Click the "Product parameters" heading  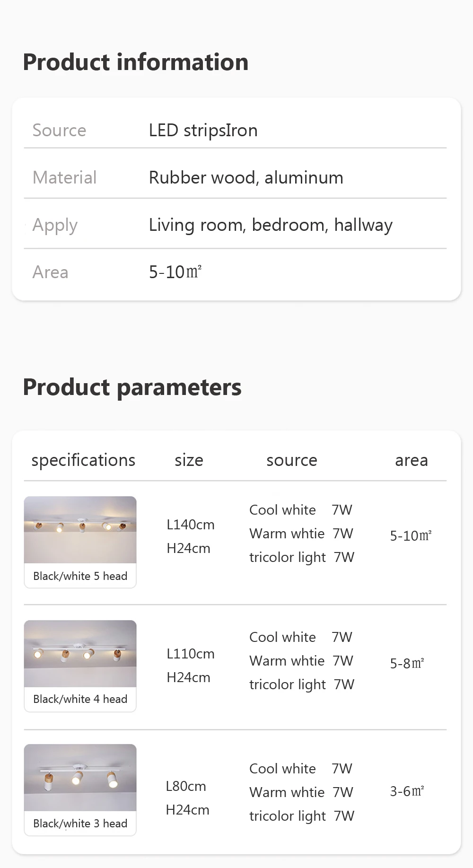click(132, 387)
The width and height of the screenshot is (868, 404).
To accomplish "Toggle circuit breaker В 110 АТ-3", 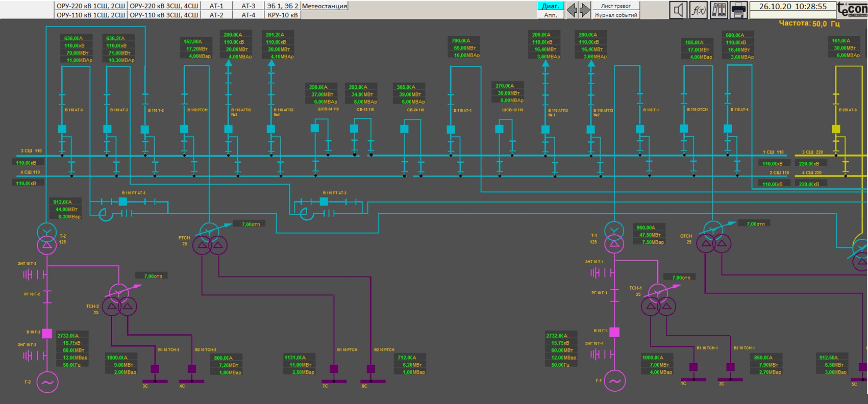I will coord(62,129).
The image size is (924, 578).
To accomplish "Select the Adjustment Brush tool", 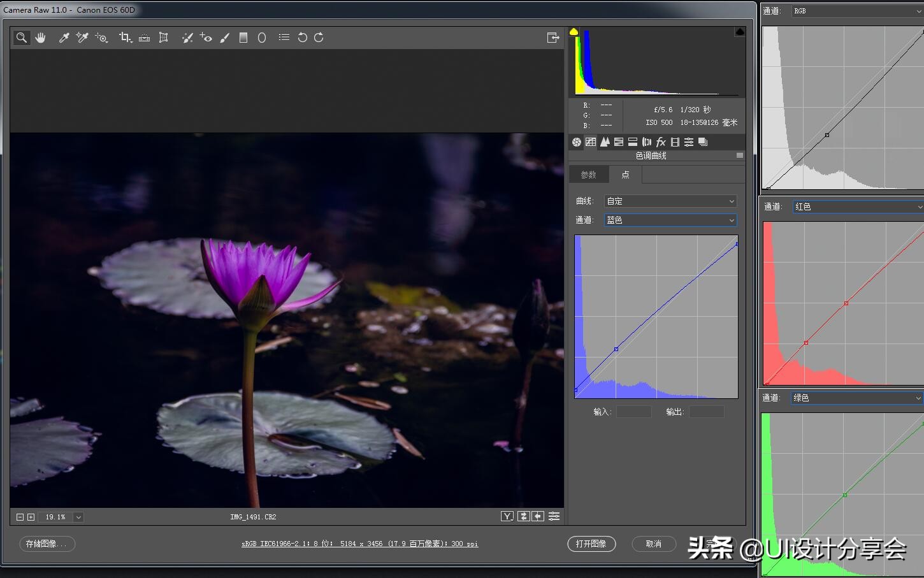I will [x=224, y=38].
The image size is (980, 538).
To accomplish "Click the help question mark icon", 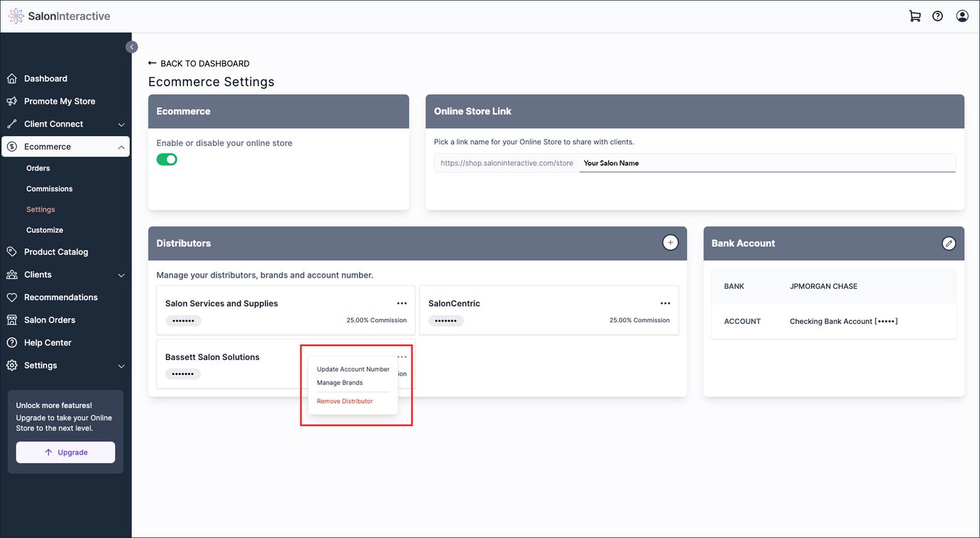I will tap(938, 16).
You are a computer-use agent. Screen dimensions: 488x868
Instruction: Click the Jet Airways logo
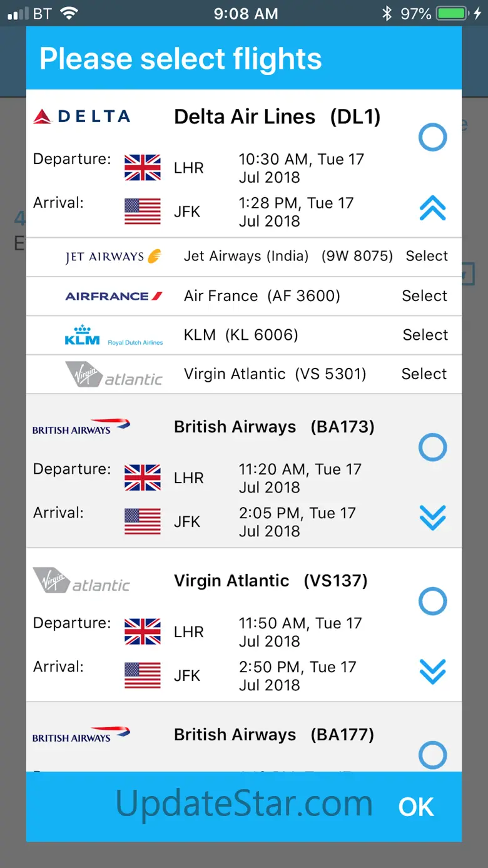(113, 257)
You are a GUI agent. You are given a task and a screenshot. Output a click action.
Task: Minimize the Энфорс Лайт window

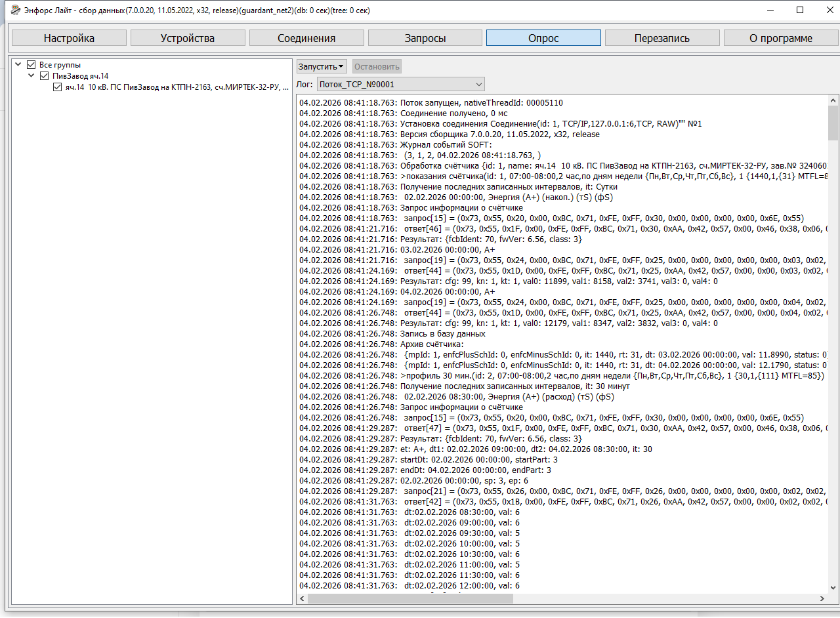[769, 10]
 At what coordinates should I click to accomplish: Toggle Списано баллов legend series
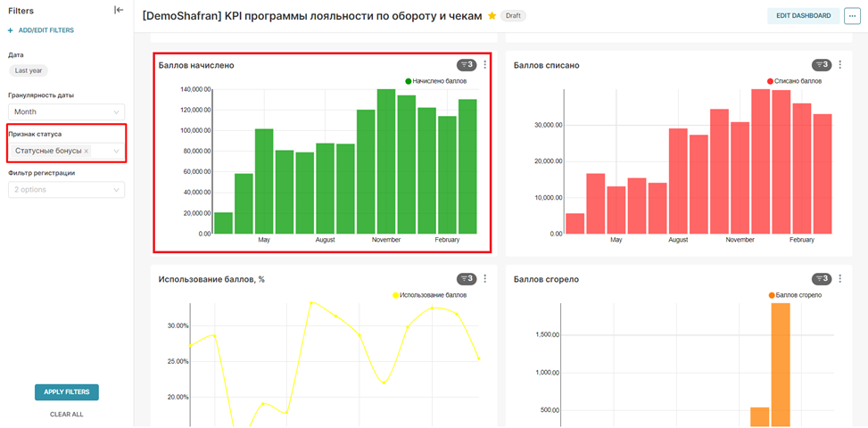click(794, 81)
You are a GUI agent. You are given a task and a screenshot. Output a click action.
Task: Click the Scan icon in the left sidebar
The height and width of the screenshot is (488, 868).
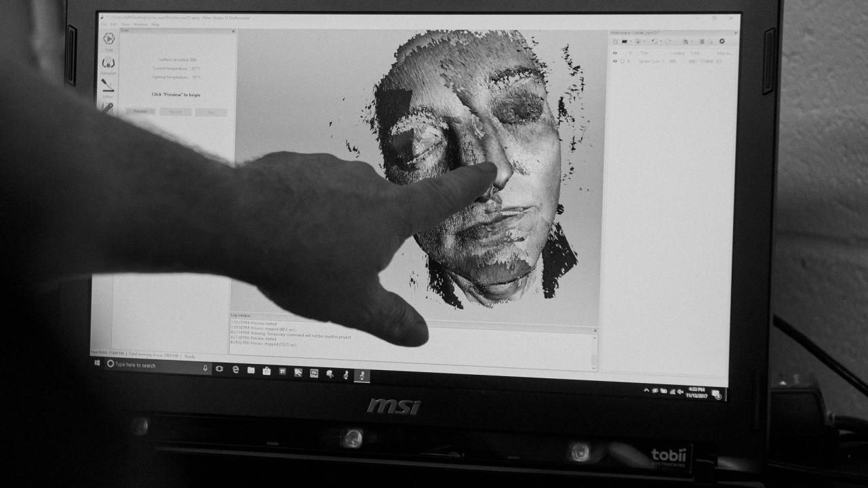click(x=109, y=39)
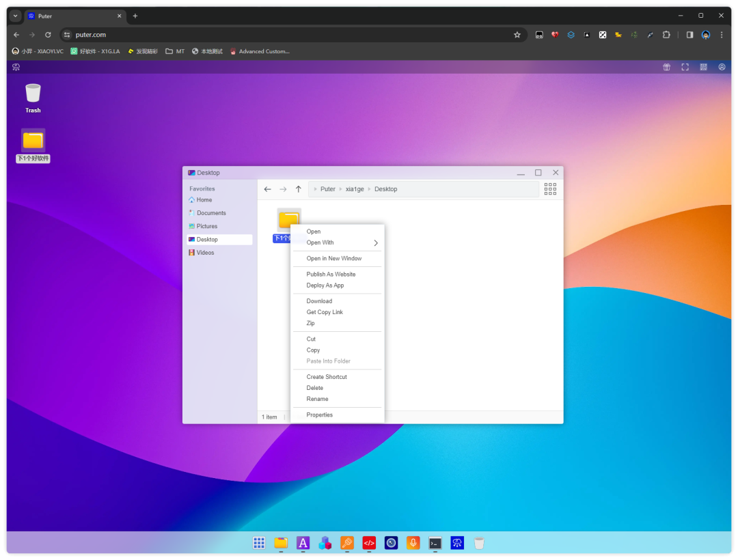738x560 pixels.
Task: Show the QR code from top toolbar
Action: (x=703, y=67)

--

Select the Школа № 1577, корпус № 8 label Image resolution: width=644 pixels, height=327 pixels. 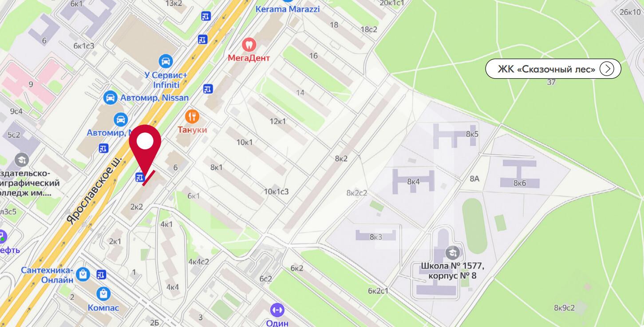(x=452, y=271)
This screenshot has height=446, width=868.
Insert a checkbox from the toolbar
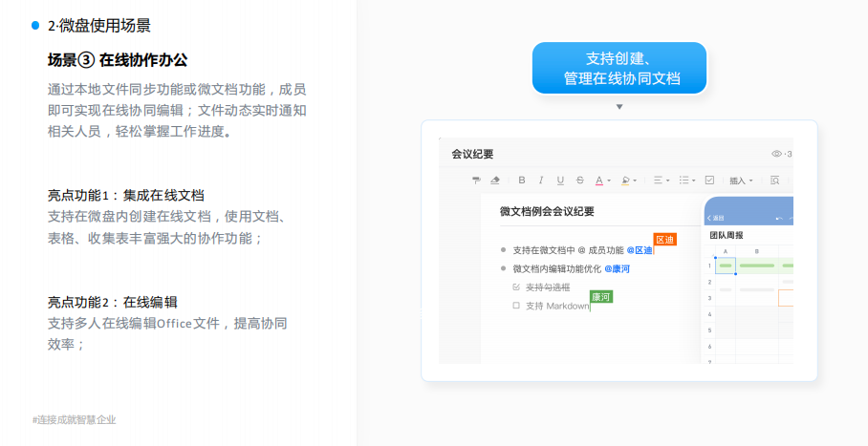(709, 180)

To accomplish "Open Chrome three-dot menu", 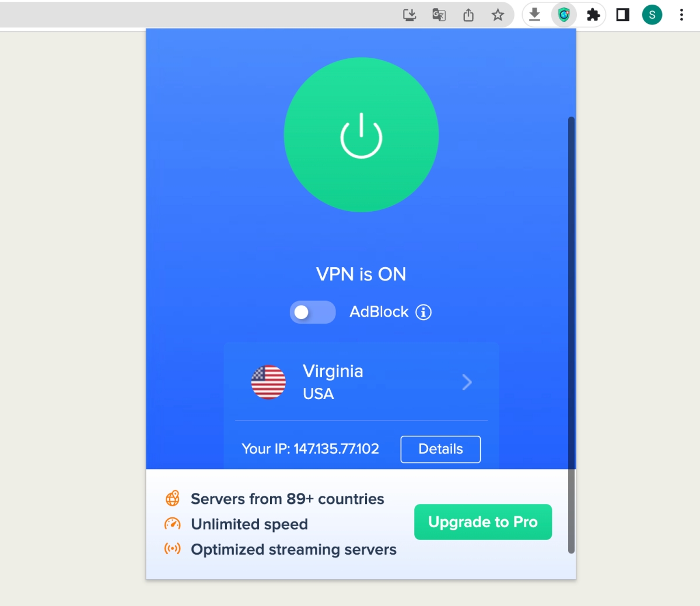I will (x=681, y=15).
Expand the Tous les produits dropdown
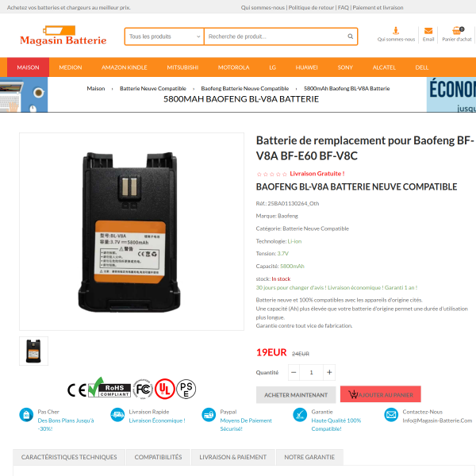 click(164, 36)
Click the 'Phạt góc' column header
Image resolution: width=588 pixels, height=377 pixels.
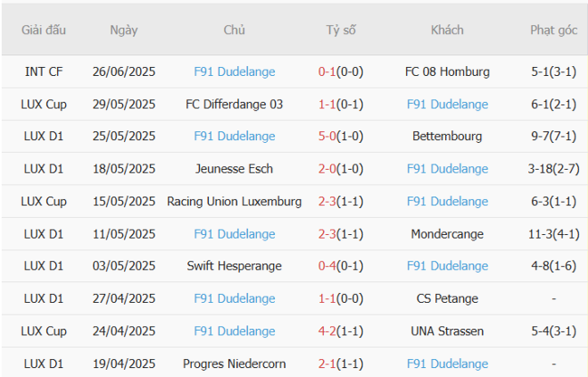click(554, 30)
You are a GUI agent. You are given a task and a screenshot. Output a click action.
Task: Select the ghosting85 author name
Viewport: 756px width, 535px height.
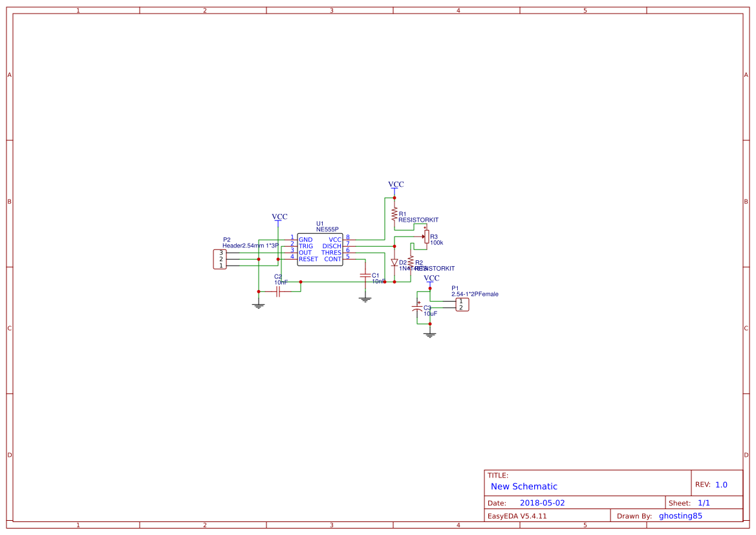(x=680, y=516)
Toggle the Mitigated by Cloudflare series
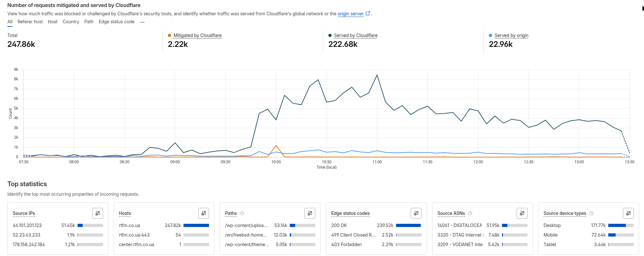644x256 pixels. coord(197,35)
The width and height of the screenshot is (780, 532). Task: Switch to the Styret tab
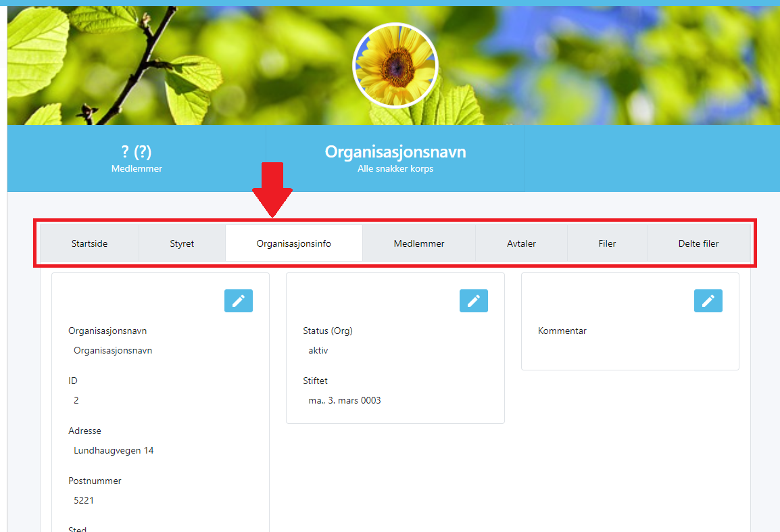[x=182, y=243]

INSTRUCTIONS TO FOLLOW: Pick every line containing the word "size" out of the material, and copy those lines.

RESPONSE BELOW:
The image size is (924, 578).
The image size is (980, 538).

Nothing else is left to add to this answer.